# Does Turning Down My Water Heater Really Make a Difference?

Dear Pablo: Why should I turn down my water heater? Isn't it just as efficient to dilute really hot water with cold water in the faucet than to use barely warm enough water straight out of the hot side?In a strictly theoretical sense you are correct. Using 100-degree water uses the same amount of energy as mixing equal parts of 150-degree and 50-degree water. But your water heater doesn't just make hot water, it stores it as well (unless you have a tankless water heater). That large tank in your basement, garage, or hallway closet holds its water at the desired temperature 24 hours a day, 365 days a year just so that you can have a hot shower at 3 in the morning if you so desire. In real life this storage of hot water creates a difference in efficiency from the theoretical case.

Water heaters are insulated, newer ones much more so than older models. Insulation basically slows the rate of heat loss, so the more insulation you have, the more the heat loss is slowed. Insulation is measured in units of "R-value," which is derived from a formula containing thickness, heat flux (the flow of heat), and the inside/outside temperature. It is the difference between inside and outside temperature that we care about in this case. In any given water heater with consistent insulation the energy lost will be proportional to the difference between the inside and outside temperature. So what this means is that holding 150-degree water at the temperature 24 hours a day, 365 days a year, requires more energy than holding the same amount of water in the same water heater at a much lower 120-degrees.

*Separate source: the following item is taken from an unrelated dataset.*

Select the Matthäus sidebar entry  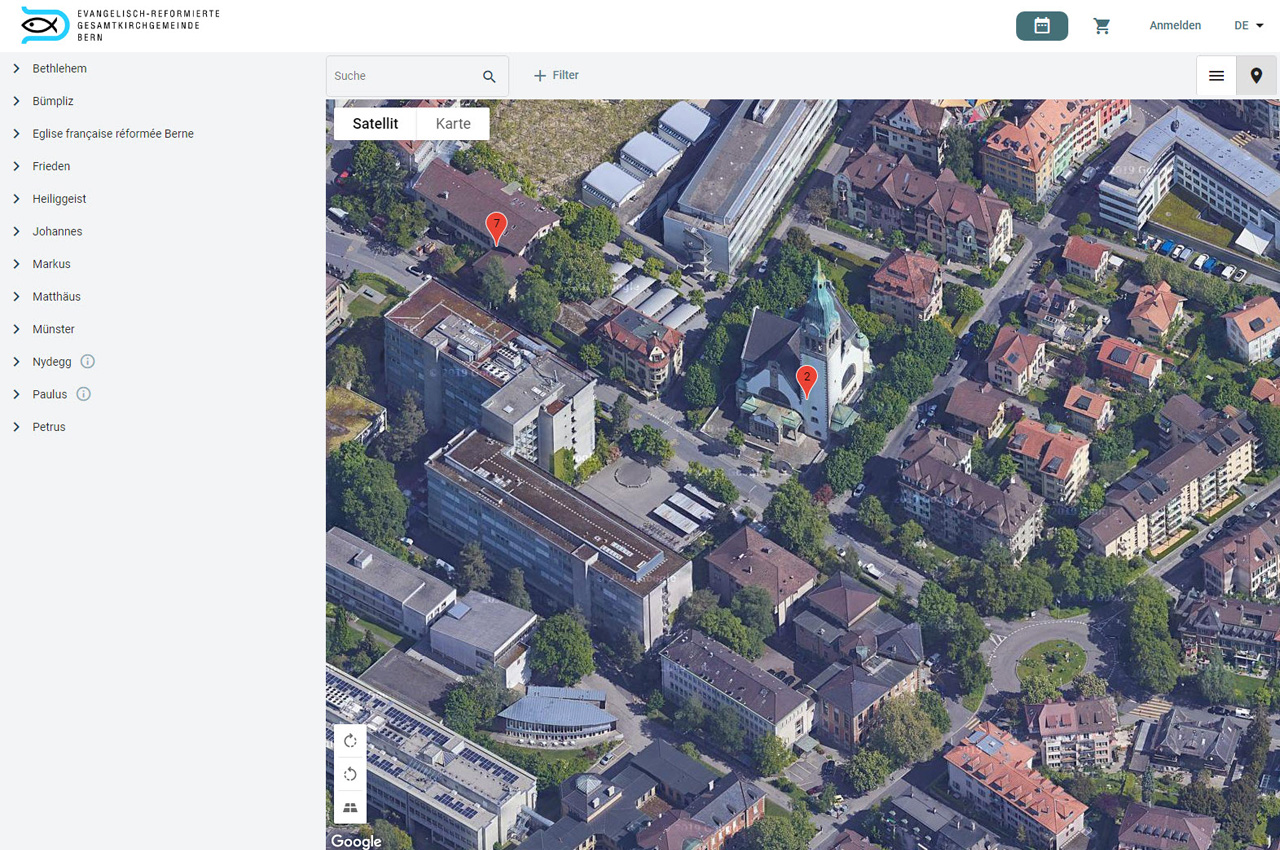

In my "Water Heater vs. Stove" article I calculated that we need 105 kJ of heat energy to heat one liter of water by 25C (45F). Since a water heater is roughly 67% efficient, I will actually need 156.7kJ/l (105kJ/0.67) per liter just to heat the water, and then an additional amount to keep it at that temperature as some of the heat escapes.

Of course, if you like having scalding hot water available at a moments notice you do have some options. First, you can insulate your older water heater with a specially designed water heater blanket. Your local utility might provide rebates and they might even incentivize replacing the water heater completely. You can also insulate the hot water pipes from the water heater to each faucet. This will reduce the amount of time you have to wait for hot water to make its way through the pipes each time you turn on the faucet because the pipes will stay warmer longer. You can also have your plumber install check valves in the inlet and outlet of the water heater to prevent additional heat loss when the pipes are not in use.